June 20, 2010
June 20, 2010
June 23, 2010
15.119.1 - 15.119.18
Achieving Organizational Sustainability: An Engineering Management Challenge or Opportunity?
Organizational sustainability in terms of societal, environmental, and financial impacts may become the overarching success factor for technology-driven businesses in the global marketplace. This triple-bottom line has received considerable attention in the literature. However, the question of sustainability becoming an independent field is still being debated.1
Engineering management may become a major player in transforming compliance with legal regulations into an enhanced competitive business advantage by offering a total systems approach to achieving performance excellence. The applied research presented in this paper suggests a conceptual framework to guide the process of transforming the organization’s products and services to improve performance in terms of the expanded definition of sustainability. The educational aspects of sustainability are emphasized throughout this article. This framework may also be helpful to those in higher education faced with the challenge of reforming engineering education in the Engineering Management graduate curriculum.

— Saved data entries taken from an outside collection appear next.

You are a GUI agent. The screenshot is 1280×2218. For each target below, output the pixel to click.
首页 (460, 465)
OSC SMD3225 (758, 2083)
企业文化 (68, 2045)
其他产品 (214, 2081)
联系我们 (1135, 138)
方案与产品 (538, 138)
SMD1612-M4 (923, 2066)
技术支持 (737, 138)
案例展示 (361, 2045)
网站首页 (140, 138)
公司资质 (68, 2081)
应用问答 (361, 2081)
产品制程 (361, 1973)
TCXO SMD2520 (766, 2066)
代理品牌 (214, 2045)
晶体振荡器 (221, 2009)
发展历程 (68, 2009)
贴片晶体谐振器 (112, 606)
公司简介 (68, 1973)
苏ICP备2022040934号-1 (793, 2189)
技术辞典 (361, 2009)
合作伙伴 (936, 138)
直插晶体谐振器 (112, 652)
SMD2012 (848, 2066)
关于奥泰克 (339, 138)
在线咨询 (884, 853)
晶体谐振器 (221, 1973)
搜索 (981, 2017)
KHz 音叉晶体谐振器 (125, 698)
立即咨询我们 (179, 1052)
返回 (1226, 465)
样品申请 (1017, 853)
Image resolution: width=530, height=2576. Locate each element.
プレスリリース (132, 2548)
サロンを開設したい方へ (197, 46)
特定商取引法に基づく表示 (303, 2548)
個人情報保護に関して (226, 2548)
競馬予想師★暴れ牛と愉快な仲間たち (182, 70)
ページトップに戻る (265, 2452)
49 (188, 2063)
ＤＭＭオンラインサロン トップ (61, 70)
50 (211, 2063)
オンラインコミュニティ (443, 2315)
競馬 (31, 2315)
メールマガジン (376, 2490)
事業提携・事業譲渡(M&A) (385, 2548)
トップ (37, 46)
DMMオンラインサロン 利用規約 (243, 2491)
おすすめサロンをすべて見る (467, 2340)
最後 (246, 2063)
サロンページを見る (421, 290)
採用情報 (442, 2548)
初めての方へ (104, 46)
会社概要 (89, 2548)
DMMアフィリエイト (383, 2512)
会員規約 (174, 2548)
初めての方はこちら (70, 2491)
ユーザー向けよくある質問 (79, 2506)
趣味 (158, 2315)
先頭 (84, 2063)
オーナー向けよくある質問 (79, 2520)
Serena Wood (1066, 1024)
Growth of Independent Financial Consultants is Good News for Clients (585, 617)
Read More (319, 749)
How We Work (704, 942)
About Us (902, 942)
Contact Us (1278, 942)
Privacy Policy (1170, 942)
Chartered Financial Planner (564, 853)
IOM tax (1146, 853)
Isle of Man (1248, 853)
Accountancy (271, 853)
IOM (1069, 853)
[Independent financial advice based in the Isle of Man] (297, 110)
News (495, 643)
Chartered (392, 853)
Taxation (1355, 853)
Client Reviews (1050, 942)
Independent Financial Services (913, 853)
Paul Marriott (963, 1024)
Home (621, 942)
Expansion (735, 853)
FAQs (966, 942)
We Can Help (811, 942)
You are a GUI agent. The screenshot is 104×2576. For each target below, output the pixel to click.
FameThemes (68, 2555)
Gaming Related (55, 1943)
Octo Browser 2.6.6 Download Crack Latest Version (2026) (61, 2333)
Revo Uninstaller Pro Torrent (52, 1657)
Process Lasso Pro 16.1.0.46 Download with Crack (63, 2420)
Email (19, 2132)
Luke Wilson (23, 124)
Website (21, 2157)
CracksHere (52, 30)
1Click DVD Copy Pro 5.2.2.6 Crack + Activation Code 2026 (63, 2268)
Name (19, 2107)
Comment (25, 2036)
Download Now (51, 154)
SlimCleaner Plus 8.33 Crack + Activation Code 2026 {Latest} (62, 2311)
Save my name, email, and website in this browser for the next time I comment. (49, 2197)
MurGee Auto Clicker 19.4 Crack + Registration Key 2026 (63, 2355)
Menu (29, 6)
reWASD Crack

A mini case study is discussed to illustrate the framework and suggest several managerial implications. The mini case tells the story of an electrical power distribution organization that expanded their customer provided services to include broadband and telephone technologies. They currently have 10,000 broadband customers and are operating this business segment in the black. Now the organization is exploring smart grid approaches to level load electrical power system demands. The mini case discussed in this article does offer a potential contribution. When addressing sustainability for a single organization in the supply chain, a best strategy for the local organization may be destabilizing for the entire supply chain. This suggests that sustainability strategies should be evaluated from a total systems perspective. Extrapolating to managerial implications one might conclude that Systems Engineering and Engineering Management disciplines could make a significant contribution in resolving the “sustainability” debate in higher education.
The purpose of this applied research is to: 1) Explore the emerging emphasis on the triple bottom line as organizations strive to survive in this turbulent decade; 2) Use relevant literature and the authors’ practical experience to suggest a conceptual framework that could guide organizations through a revolutionary process that involves disruptive or discontinuous changes to processes and business models; 3) Reflect implications of these sustainability transformation on Engineering Management Programs; and 4) Use the case of Bristol Tennessee Essential Services (BTES) to illustrate the framework and show positive results for the discontinuous changes that have occurred. Throughout this discussion the authors strive to use the BTES experience as a benchmark for reinforcing the systematic approach to innovation suggested by the conceptual framework; and to suggest that the Engineering Management curriculum may need innovative changes to provide the skills necessary to excel.